Görev Ayrıntıları:
Aşağıdaki satırlardan "Given: Fit X-axis" içeren satırdan "Looking at the" içeren satıra kadar olan kısmı, iki uç satır da dahil olmak üzere, "panel" yerine "pane" yazarak yeniden adlandırın; geri kalan her şeyi değiştirmeden bırakın ve resimleri cevaba almayın.

Gösterilen Bilgiler:

--

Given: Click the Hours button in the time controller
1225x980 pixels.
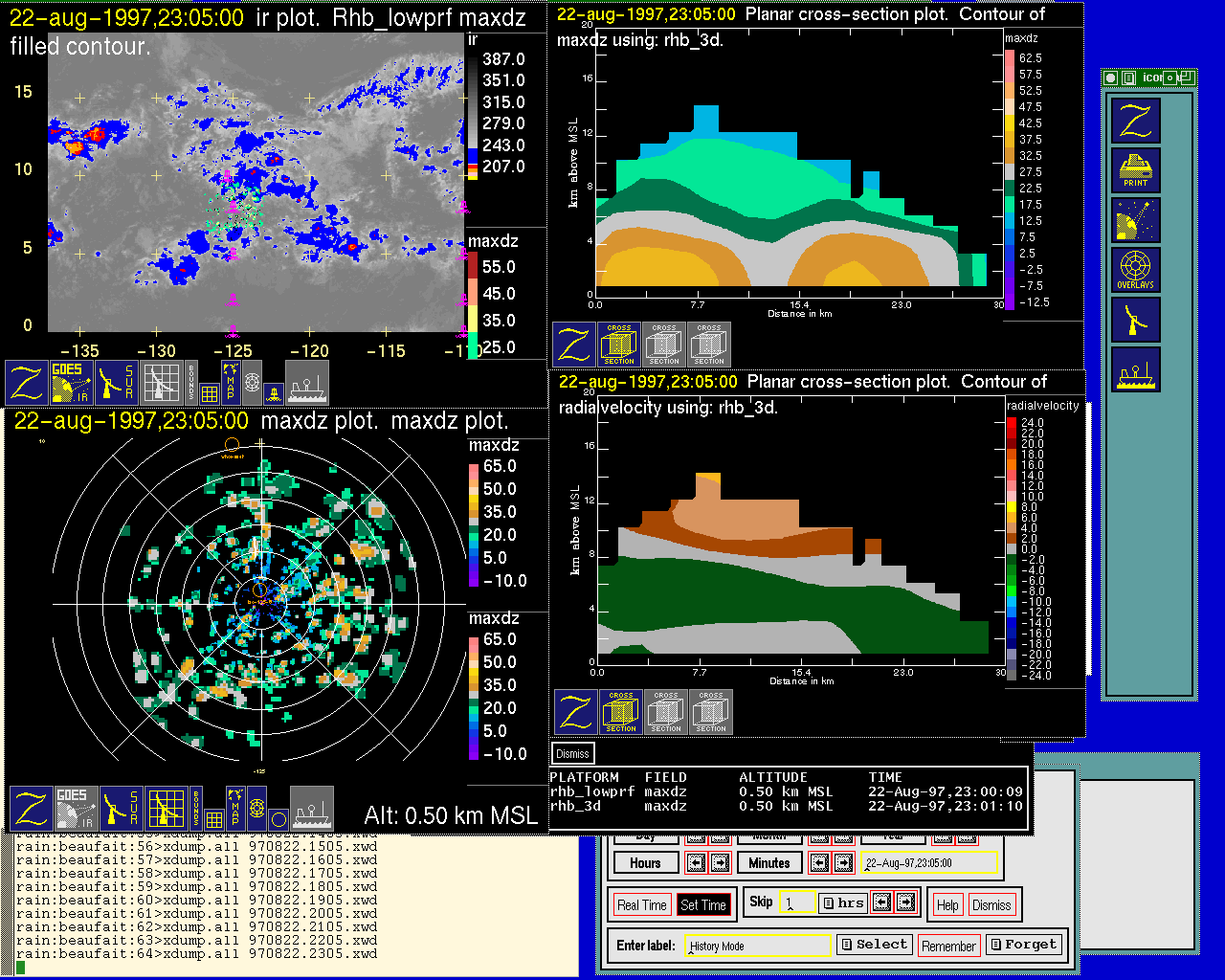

--

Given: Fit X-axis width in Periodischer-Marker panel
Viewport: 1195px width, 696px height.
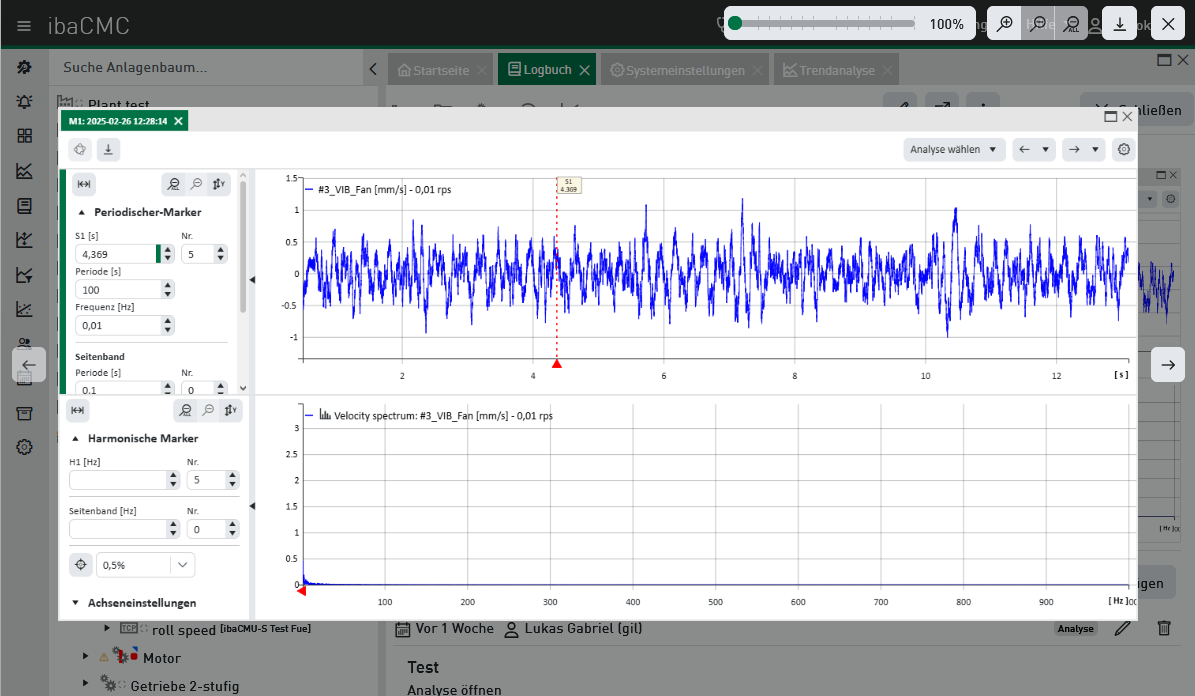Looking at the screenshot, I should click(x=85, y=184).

--

Çözümlü Alıştırma:
Given: Fit X-axis width in Periodischer-Marker pane
Viewport: 1195px width, 696px height.
Looking at the screenshot, I should click(x=85, y=184).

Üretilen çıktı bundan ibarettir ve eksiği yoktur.